Each line in the entries that has the word "screenshot" has to be copied.

(DATA FOR REVIEW Opens)

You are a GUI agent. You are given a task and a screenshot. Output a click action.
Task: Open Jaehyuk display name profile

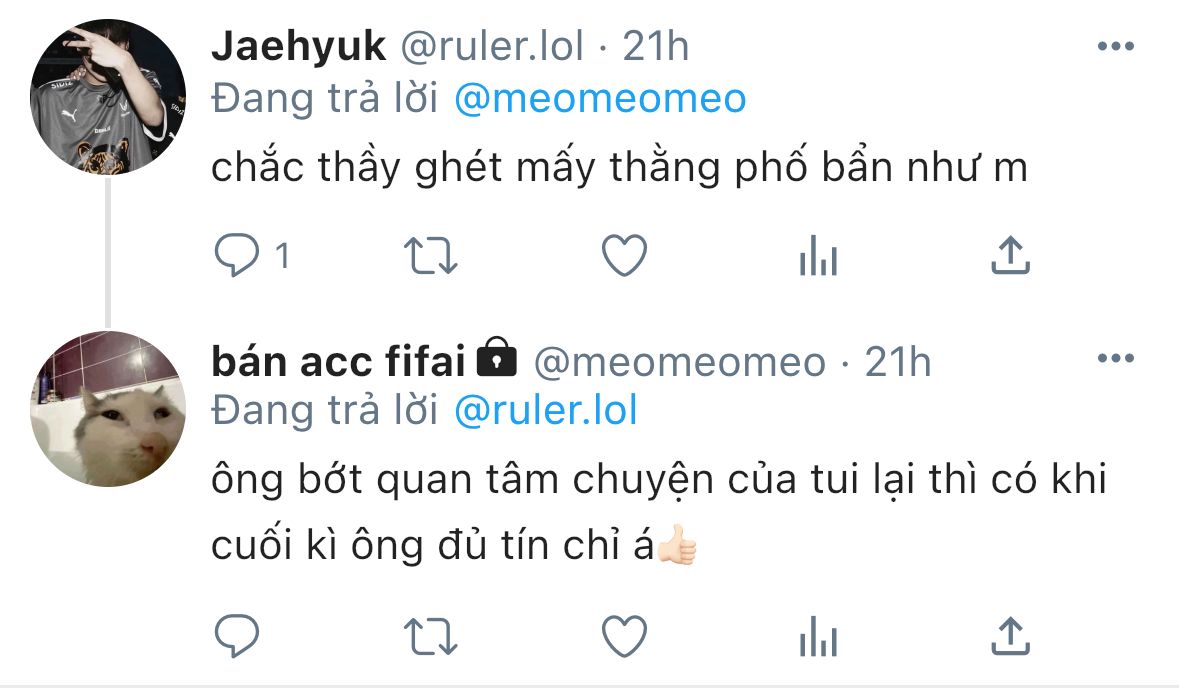click(299, 47)
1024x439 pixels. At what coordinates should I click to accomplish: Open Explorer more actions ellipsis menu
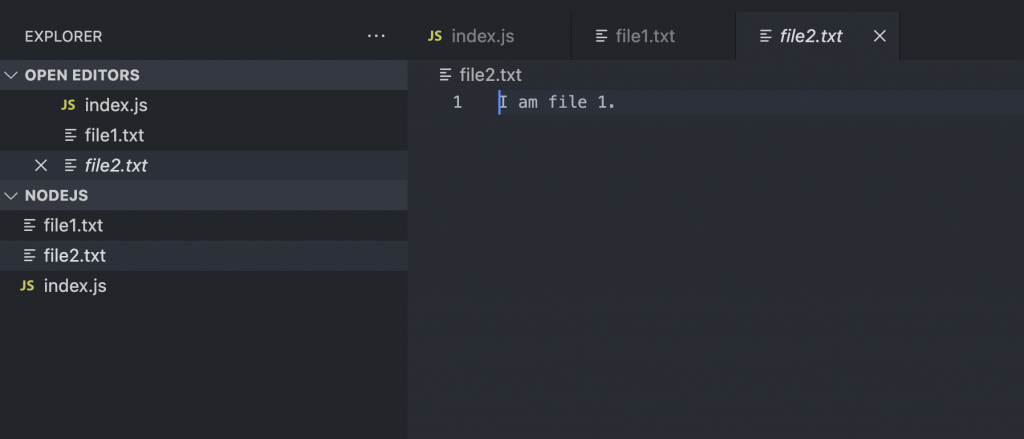tap(376, 36)
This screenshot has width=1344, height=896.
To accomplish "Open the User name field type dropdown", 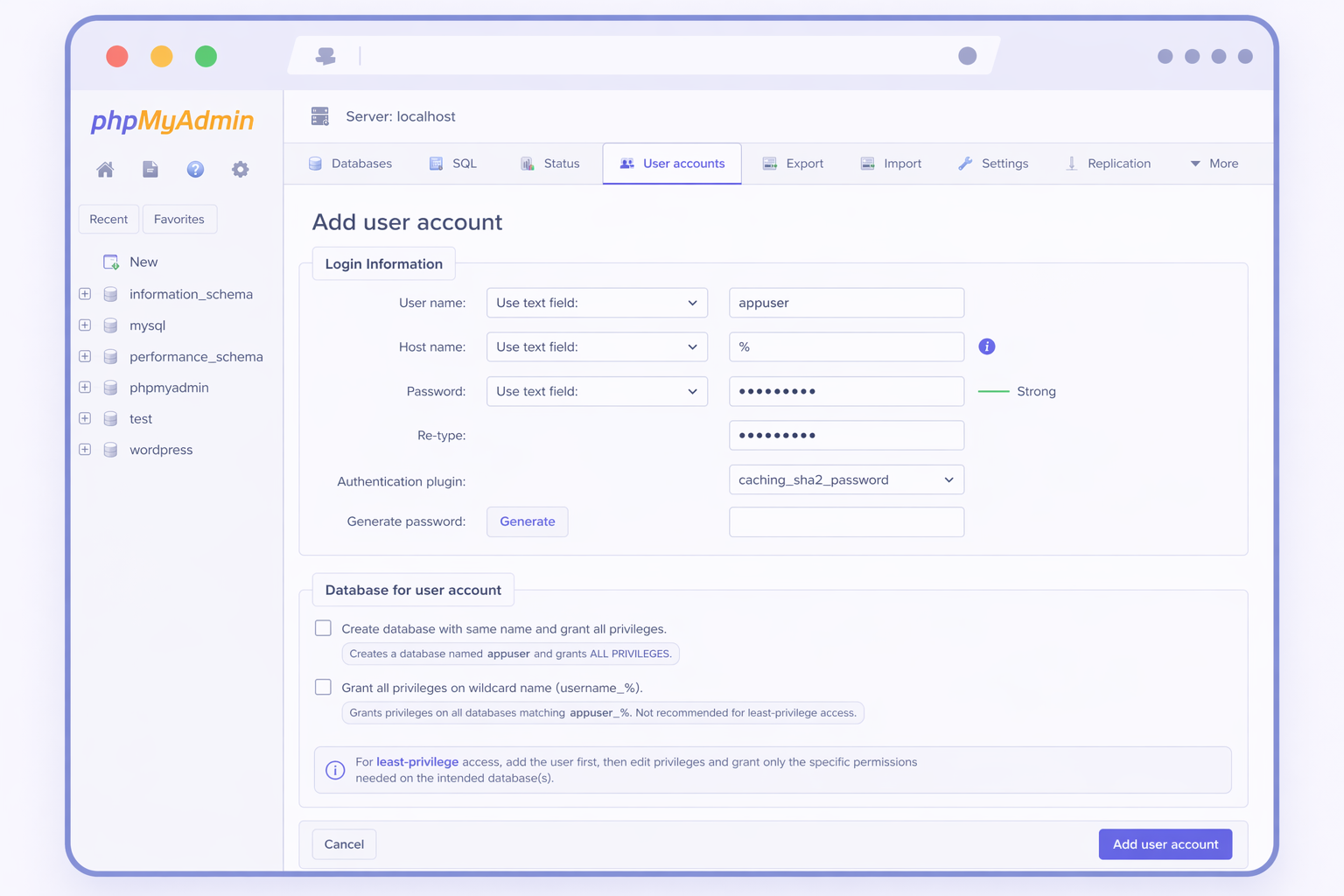I will [x=596, y=303].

(DATA FOR REVIEW Closes)

- EXERCISE ANSWER:
You are a GUI agent. You are given a task and a screenshot. Output a click action.
This screenshot has width=1344, height=896.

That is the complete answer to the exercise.